In the records below, find every line that contains "agent" and list it.

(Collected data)

━━━

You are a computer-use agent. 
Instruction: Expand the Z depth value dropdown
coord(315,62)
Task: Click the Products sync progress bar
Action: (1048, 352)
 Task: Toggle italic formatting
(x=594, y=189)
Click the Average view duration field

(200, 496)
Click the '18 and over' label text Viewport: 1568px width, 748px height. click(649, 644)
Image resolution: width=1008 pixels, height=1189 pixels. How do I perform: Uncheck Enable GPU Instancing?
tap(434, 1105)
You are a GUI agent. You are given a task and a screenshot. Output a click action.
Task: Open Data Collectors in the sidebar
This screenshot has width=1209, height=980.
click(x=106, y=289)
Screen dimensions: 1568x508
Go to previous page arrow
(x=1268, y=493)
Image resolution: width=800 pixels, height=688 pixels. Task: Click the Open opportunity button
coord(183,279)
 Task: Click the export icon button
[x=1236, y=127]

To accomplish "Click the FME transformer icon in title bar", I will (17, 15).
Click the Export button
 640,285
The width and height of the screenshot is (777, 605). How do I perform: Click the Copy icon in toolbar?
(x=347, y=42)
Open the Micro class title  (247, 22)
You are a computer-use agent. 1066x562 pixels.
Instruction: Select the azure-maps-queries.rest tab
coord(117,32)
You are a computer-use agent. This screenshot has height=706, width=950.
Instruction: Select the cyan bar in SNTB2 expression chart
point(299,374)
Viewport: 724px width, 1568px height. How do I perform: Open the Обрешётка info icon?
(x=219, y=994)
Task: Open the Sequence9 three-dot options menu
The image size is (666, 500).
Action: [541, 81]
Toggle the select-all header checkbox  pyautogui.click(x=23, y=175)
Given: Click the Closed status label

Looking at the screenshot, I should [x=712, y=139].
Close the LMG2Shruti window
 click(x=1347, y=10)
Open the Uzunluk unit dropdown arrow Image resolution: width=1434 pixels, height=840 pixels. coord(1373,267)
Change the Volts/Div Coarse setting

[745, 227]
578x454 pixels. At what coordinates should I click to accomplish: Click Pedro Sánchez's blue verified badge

━━━

■ SOLUTION FOR THIS PROBLEM
You are a computer-use agent. 
You are a GUI agent. You are given a task and a screenshot. Output a click action.
You are a computer-use agent. 1066x562 pixels.
You are a computer-use agent. This screenshot has height=706, width=950.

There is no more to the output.